De acordo com boletim de ocorrência, a criança começou a passar mal, com febre e vômito, na quinta-feira (10) e foi levada pelos pais para o pronto-socorro.

Ela foi atendida por um médico, que aplicou uma injeção de Dramin no bebê e pediu que a criança ficasse em observação. Uma hora depois, o médico liberou Enzo e disse que os pais deveriam procurar um pediatra nesta sexta-feira pela manhã.

Mesmo após o atendimento, a criança continuou passando mal em casa e, com medo, ela foi levada novamente pelos pais até o pronto-socorro.

O médico pegou a criança e a levou até a sala de emergência. Duas horas depois, ele voltou e disse que a criança tinha morrido engasgada com o próprio vômito.

O registro informa que o médico disse que não tinha como atestar a causa da morte da criança e que os pais deveriam registrar boletim de ocorrência sobre o caso.

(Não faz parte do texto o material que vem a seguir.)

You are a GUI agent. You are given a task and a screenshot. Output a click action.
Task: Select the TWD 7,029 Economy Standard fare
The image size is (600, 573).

“Da primeira vez, o médico tratou com descaso. Ele nem colocou a mão no meu filho. De madrugada, quando corremos para o pronto-socorro, vimos que ele não estava bem. Ninguém falou nada sobre o que fizeram com ele lá dentro da sala de emergência. Só chamaram para dizer que ele tinha falecido. Ele estavam cuidando de um ser humano. Talvez não tenham amor por uma criança, mas o pai e a mãe com certeza tem. Imagina você ficar mais de duas horas sem saber o que está acontecendo com o seu filho”, disse o pai da criança, José Aparecido Vieira Rosa, em entrevista ao SBT Interior.

“Estamos pedindo justiça porque não é fácil. A gente não tem recurso. Meu filho foi tratado como um animal porque o médico não colocou a mão nele”, afirmou.

O corpo do bebê foi levado para o IML (Instituto Médico Legal) e passaria por exame necroscópico, antes de ser liberado para o velório e enterro.